Both ATI and nVidia both offer top drawer mobile graphics chips that give laptops almost all the power of their desktop counter parts. Up until recently the brightest star in the mobile laptop firmament that we'd seen was Dell’s Inspiron XPS Gen 2, an awesome looking, hugely powerful, and hugely expensive machine.

It cost a mighty £2,561 at launch – and if you’ve bought one you probably won’t be best pleased to learn that Evesham are offering a machine that’s significantly faster for about a grand less. Hey, don’t you just love computers. Admittedly, Dell is now selling the XPS for £1,798 but that’s still more than the Evesham Voyager C720, though we’ll have to wait and see what Dell comes out with to compete. The reason the Evesham is faster is because hot on the heels of its success with the GeForce 7800 GTX GPU, nVidia has released the mobile version, named the GeForce Go 7800 GTX, and it’s one of these that’s powering Evesham's new machine.

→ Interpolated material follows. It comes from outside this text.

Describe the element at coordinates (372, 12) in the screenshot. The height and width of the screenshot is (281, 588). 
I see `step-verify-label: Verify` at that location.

What’s truly impressive about the part is that it features virtually the same specifications as the desktop version – primarily the 24 pixel pipelines and eight vertex shaders that make the desktop GTX and GT parts such performance heavyweights.

The only real concession to this being a mobile part is that nVidia has slightly reined in the clock speed, with it running at 400/1,100MHz for core and memory respectively compared to 430MHz and 1,200MHz for the desktop GTX. In fact, the clocks on the Go 7800 GTX are virtually that of the reference desktop GT part, which comes in at 400/1,200 – though of course most desktop GTs are in fact clocked higher. nVidia has clearly done well though to physically get the chip into a space constrained notebook chassis while keeping heat output down.